(MATERIAL SUPPLIED begins)

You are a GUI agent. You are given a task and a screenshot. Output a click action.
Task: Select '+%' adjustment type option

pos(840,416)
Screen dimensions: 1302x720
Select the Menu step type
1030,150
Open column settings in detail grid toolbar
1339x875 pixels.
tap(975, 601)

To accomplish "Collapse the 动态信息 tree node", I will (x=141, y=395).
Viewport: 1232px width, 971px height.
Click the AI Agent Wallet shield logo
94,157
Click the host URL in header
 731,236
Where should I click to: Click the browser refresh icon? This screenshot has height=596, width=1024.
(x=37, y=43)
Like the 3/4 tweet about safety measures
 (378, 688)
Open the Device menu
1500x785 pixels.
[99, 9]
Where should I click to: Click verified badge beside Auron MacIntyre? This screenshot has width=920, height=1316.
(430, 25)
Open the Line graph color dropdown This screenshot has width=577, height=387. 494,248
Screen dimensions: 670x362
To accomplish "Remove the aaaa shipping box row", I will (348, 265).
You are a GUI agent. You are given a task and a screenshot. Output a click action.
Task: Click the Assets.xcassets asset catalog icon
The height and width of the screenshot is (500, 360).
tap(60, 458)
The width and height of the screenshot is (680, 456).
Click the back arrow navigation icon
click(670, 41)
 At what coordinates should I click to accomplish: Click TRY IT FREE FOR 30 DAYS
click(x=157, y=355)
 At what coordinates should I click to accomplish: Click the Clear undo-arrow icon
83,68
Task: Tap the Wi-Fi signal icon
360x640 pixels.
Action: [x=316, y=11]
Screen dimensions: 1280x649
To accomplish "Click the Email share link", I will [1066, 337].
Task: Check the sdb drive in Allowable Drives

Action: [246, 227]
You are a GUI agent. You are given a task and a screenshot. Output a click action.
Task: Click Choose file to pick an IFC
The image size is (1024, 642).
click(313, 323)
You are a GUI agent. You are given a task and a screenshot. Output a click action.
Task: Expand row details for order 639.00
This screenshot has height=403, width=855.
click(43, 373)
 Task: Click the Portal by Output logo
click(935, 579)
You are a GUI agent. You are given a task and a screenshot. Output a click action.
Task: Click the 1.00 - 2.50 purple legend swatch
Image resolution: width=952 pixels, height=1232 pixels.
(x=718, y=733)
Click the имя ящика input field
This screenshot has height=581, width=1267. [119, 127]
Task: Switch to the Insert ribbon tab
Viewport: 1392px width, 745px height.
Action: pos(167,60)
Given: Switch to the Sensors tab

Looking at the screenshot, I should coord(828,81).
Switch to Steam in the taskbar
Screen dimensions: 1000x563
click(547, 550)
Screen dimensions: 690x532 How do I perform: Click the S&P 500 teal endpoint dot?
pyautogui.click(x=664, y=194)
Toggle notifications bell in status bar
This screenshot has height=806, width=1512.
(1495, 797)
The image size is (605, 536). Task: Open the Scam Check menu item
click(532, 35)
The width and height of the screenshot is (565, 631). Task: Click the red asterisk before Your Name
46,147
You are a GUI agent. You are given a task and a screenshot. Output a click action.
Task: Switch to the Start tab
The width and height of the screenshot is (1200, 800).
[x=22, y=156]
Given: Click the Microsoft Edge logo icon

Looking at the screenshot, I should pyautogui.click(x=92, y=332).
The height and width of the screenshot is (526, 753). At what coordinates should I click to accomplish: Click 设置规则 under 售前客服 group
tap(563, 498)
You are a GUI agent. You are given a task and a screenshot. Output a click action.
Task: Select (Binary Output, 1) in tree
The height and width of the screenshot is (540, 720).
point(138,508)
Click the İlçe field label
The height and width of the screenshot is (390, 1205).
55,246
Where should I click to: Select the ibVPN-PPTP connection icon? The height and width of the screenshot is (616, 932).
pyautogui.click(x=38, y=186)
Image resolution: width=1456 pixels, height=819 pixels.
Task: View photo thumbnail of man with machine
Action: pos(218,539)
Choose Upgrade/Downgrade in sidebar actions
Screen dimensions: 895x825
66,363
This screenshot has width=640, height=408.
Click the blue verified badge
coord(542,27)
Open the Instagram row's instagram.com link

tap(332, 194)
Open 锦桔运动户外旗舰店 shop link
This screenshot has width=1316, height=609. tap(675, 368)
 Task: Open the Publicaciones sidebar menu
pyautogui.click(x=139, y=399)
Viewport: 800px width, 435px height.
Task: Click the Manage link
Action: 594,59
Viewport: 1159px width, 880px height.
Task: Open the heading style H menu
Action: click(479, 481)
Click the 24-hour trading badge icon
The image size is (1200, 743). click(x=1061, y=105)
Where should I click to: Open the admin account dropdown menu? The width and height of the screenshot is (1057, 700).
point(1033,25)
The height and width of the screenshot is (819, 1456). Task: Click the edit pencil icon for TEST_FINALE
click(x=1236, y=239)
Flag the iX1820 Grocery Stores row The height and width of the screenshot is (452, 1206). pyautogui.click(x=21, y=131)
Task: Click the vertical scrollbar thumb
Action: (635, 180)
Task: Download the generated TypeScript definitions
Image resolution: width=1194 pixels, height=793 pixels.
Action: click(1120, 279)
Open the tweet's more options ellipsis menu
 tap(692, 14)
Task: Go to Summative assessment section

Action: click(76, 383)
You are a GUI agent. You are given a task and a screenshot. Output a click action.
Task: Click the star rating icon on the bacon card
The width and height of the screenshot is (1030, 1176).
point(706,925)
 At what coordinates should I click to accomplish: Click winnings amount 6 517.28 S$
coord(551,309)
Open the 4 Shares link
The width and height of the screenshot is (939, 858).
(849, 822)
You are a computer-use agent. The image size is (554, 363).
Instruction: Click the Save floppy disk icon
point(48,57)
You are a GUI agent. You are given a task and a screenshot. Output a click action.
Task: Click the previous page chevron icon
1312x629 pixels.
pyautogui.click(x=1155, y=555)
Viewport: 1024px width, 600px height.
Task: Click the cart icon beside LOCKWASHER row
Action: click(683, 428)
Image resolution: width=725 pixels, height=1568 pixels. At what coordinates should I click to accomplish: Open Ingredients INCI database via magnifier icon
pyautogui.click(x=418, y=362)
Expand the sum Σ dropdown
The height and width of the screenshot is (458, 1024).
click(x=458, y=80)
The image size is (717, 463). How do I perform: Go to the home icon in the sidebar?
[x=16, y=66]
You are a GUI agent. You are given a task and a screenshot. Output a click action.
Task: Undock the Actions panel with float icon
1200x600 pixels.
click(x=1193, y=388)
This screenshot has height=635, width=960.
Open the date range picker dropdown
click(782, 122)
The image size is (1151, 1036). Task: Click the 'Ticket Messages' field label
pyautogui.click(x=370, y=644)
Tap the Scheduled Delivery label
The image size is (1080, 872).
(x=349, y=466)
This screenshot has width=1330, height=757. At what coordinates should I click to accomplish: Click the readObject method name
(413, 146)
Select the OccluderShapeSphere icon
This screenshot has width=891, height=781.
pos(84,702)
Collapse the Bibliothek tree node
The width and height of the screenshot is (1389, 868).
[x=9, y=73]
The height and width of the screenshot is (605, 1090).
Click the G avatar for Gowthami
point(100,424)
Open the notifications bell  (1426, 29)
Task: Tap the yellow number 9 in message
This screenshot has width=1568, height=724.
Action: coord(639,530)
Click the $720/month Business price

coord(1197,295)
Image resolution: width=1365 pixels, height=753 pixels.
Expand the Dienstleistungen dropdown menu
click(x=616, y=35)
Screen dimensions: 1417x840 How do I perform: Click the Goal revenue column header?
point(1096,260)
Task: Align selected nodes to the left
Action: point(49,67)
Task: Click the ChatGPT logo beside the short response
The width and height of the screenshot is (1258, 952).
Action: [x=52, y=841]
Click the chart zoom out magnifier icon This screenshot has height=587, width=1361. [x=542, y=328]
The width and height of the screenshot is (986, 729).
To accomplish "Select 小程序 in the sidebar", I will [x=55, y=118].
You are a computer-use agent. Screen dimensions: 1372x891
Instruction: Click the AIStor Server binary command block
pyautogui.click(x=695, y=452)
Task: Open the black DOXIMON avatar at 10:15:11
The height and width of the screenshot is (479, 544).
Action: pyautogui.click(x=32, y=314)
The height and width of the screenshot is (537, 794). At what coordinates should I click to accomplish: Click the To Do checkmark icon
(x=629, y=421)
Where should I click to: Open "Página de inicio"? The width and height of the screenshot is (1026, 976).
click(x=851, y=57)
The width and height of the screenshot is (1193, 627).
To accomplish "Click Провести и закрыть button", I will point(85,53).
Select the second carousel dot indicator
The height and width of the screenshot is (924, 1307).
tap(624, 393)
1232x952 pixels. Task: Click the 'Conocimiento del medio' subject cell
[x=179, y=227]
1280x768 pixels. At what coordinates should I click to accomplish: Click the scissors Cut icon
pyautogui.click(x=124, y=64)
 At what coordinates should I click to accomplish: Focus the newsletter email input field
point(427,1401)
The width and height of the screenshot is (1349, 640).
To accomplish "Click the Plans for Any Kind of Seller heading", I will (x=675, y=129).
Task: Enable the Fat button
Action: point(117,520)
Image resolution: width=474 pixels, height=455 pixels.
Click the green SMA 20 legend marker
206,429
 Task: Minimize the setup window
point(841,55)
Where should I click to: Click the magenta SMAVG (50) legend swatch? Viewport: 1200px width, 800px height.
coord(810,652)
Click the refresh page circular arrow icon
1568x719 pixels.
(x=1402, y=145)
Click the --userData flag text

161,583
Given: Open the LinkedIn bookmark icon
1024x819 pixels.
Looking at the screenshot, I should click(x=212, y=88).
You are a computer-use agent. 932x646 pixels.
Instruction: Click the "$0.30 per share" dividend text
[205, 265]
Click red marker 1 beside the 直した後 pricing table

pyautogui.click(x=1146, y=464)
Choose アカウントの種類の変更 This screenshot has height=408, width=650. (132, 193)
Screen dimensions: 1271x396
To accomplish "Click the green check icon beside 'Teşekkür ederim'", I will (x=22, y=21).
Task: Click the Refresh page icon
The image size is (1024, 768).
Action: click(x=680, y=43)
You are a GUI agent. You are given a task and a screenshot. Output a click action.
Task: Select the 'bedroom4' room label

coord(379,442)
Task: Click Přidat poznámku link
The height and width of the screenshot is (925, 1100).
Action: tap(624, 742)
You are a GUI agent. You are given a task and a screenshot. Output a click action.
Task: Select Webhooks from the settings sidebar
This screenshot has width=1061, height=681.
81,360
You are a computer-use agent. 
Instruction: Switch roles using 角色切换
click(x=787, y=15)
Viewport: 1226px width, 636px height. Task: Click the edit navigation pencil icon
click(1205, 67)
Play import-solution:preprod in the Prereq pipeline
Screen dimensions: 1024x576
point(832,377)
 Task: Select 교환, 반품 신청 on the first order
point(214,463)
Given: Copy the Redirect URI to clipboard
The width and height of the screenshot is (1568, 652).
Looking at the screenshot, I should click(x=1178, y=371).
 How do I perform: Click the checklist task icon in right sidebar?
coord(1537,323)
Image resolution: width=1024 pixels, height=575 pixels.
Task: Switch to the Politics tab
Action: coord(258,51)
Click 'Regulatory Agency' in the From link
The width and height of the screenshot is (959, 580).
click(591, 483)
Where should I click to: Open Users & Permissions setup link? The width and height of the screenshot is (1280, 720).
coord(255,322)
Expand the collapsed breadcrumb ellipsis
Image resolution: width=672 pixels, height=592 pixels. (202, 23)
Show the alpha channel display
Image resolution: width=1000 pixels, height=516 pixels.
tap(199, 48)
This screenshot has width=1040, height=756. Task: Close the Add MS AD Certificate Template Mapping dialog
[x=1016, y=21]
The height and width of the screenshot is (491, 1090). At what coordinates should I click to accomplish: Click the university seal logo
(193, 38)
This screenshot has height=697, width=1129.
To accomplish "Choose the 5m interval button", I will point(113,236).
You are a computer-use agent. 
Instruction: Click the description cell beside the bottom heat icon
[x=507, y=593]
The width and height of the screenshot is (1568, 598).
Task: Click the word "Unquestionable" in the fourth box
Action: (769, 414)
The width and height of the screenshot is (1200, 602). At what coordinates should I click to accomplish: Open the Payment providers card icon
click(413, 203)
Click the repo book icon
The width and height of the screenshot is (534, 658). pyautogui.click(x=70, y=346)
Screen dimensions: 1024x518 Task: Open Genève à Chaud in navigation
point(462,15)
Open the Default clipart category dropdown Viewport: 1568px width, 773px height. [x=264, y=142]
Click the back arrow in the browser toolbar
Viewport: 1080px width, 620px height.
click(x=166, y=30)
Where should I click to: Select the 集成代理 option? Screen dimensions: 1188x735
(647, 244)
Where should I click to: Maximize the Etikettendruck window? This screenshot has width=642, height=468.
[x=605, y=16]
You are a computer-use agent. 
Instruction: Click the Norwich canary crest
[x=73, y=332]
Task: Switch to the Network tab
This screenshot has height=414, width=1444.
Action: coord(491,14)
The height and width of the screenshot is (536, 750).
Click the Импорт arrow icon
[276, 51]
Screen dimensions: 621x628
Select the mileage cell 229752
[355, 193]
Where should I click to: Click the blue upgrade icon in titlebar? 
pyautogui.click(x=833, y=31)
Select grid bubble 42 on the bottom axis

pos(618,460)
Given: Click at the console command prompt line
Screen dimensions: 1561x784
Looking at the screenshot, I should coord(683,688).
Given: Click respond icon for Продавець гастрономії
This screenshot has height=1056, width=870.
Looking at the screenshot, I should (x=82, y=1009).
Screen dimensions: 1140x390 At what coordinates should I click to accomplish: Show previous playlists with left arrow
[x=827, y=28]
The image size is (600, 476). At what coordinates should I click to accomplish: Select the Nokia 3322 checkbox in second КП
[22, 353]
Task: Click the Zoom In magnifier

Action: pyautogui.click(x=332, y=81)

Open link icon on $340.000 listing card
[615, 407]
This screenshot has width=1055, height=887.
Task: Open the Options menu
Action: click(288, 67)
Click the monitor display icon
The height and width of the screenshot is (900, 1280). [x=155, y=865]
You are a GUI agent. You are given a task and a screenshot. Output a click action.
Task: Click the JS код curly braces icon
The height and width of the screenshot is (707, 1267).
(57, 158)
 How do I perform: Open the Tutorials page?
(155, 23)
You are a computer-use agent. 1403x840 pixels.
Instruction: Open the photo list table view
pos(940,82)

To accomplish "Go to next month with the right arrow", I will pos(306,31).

(MATERIAL SUPPLIED ends)

REQUIRED WORK ->
If the word "notifications" appears in a line above, copy that line.

ANSWER SPACE ->
Toggle notifications bell in status bar
Open the notifications bell  (1426, 29)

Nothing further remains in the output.